- [What you should do] Retype all of the material below word for word, omitting the pictures.

##### Dataset excerpts #####

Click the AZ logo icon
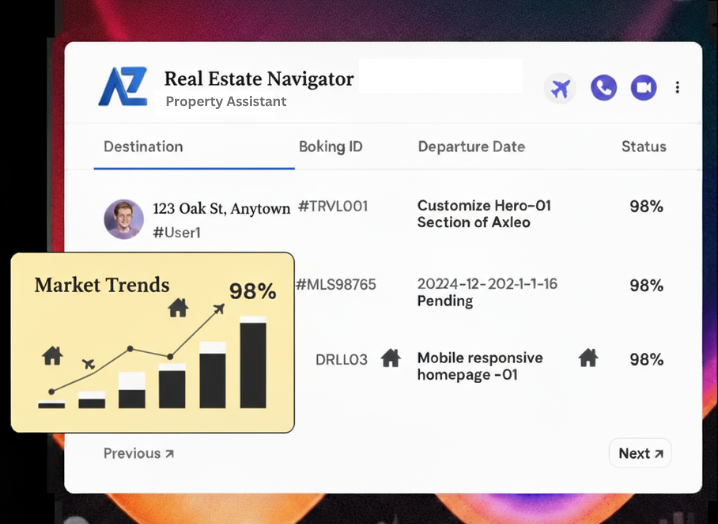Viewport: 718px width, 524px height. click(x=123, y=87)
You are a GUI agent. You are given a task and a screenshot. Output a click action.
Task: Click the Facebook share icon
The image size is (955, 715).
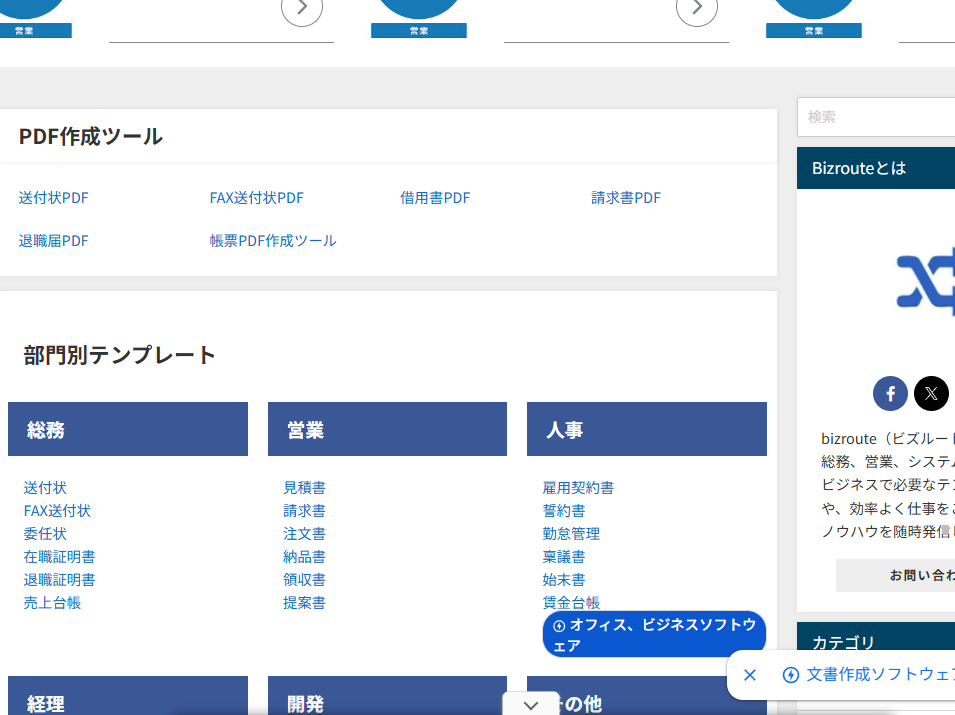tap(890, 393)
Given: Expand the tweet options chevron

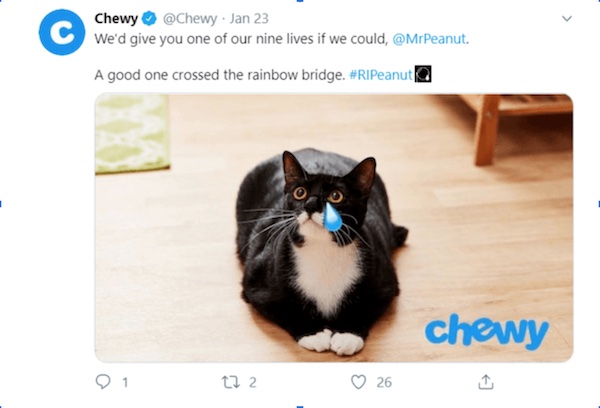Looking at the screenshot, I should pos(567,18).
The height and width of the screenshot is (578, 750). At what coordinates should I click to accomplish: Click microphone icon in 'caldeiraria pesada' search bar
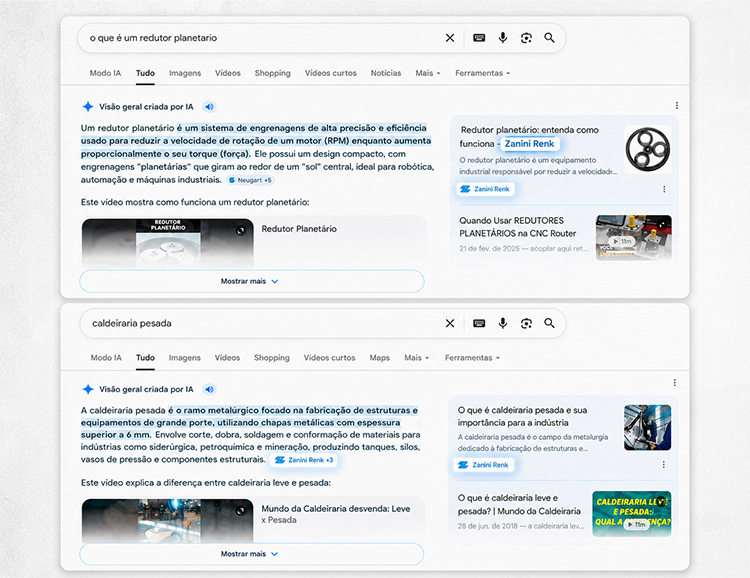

#####

- [Expected answer]
Click the AZ logo icon
Viewport: 718px width, 524px height. click(x=123, y=87)
You are a GUI agent. You are given a task and a screenshot. Output a click action.
Task: Click the Facebook share icon
The image size is (955, 715).
tap(890, 393)
Given: Expand the tweet options chevron

Looking at the screenshot, I should pos(567,18).
The height and width of the screenshot is (578, 750). At what coordinates should I click to accomplish: Click microphone icon in 'caldeiraria pesada' search bar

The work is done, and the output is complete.